In Canada, crimes of gender-based violence continue from coast to coast. There are an estimated almost 1,200 murdered and missing Aboriginal women, the rape, bullying and eventual suicide of Rehtaeh Parsons reached international audiences this year, and most recently, several sexual assault allegations against former CBC Q host Jian Ghomeshi resulted in his dismissal and an upheaval at the CBC, where a former employee says Ghomeshi sexually harassed her at work and the broadcaster mishandled her complaint.

Violence against women is front-page news, and the École Polytechnique massacre continues to hold relevance. While researching for her upcoming novel based on the events of the Montreal Massacre, Decker came across several blogs that called the gunman a "saint," and she points to another recent headline, where Canadian feminist and media critic Anita Sarkeesian had to cancel her public speaking engagement because men threatened her with a "Montreal Massacre style attack," because she was a feminist.

"Misogyny hasn't gone out of style. Why do we need a massacre to sit up and realize that violence against women is a serious global issue?" Sethna asks.

From left to right: Hélène Colgan, Maryse Laganière, Maryse Leclair

But for the men and women who survived that day, each anniversary signifies hope.

Alain Perreault was president of the Student Association at Polytechnique in 1989, and on the day of the shooting, he hid in a small office near a stairwell.

"Women weren't any different from any other colleagues," he says. "We were working in mixed groups and we were all just a bunch of people struggling to get through our studies."

Following the attack, Perreault and fellow survivor Heidi Rathjen launched a gun control petition, which continues to be debated today.

Michèle Thibodeau-DeGuire, president of the board, Polytechnique Montreal, and the first woman to graduate from the school's civil engineering program in 1963, says one way to move forward after an event like this is to continue encouraging girls and women to stay in fields like engineering.

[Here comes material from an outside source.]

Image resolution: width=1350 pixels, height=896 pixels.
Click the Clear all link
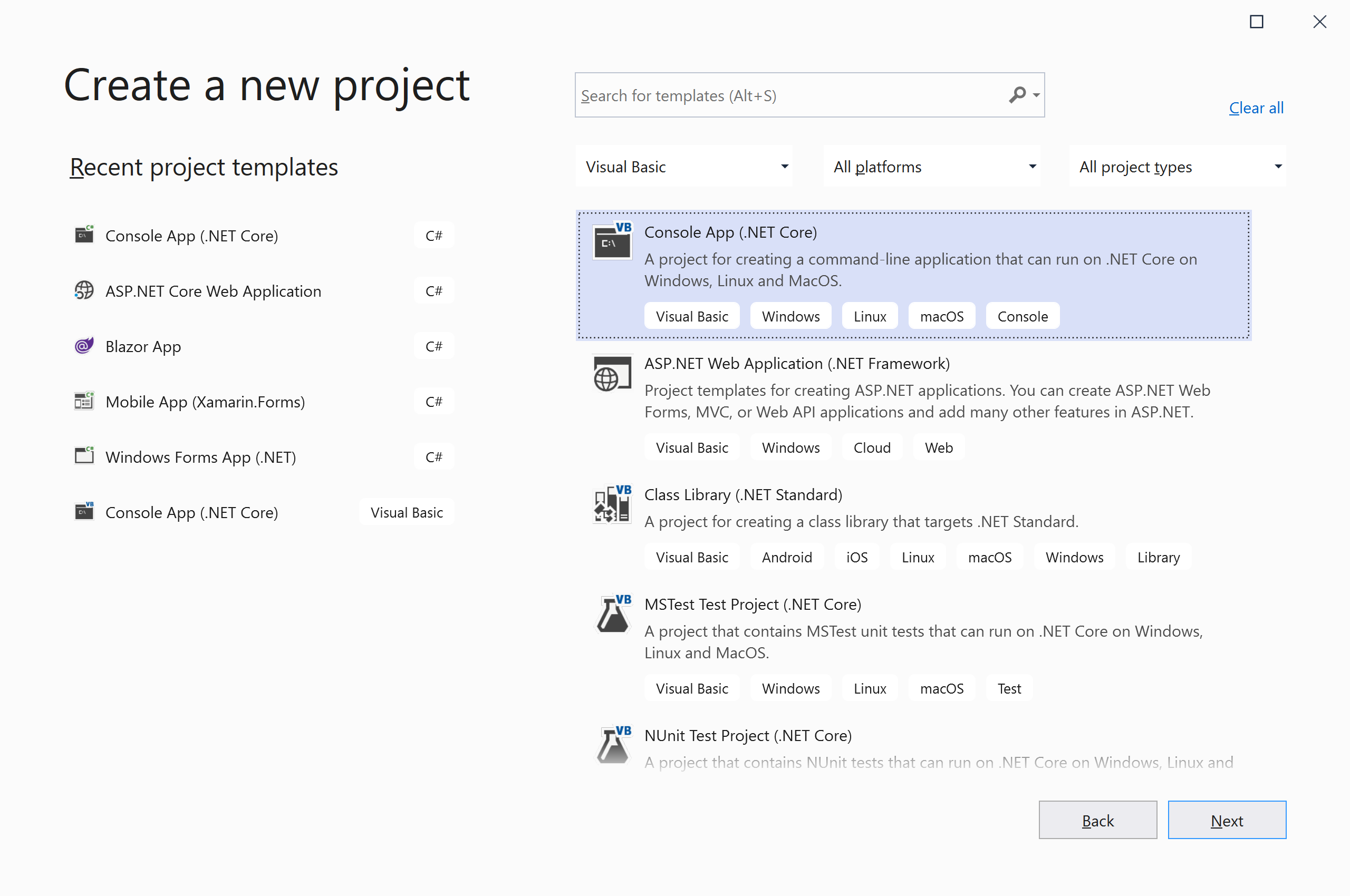1256,108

From left to right: Sonia Pelletier, Nathalie Croteau

Currently there are about 2,000 female engineering students enrolled at the school, approximately a quarter of the total number of engineering students. This year Polytechnique has announced two campaigns in honour of Dec. 6, including a $30,000 Order of the White Rose scholarship awarded to one Canadian engineering student, and the Week of the White Rose campaign, which is selling virtual roses to raise money for girls from impoverished neighbourhoods in Montreal to attend Folie Technique -- the school's science camp.

The numbers for female students are similar at schools across the country, but increased access to education in areas with low-female representation is just one of the answers to the problem of gender inequality.

The solutions, especially to gender-based violence, exist: the UN advocates for establishing the acceptance of universal human rights and societal equality across genders, but also important is the education required to emphasize that violence against women and women-identified individuals is wrong. "Early intervention is crucial to prevent and stop the escalation of abuse," according to a 2014 action plan created by the UK government to end violence against girls and women.

And men must be on board with these solutions. "From educating friends and peers about the impact of normalizing sexual violence via "locker room talk," to learning about consent culture, there are a myriad of really valuable ways for males to strengthen the movement," writes Megan Stacey in a piece on solutions to violence in Rabble.ca.

But while the solutions are well-broadcast and well-documented, current implementations have not proven effective enough for some.

"We need to double and triple our efforts at raising the issue of global violence against women and put in place solid mechanisms to combat these issues," Sethna says. "If we want 1989 to teach us anything, let it be that misogyny doesn't take a day off."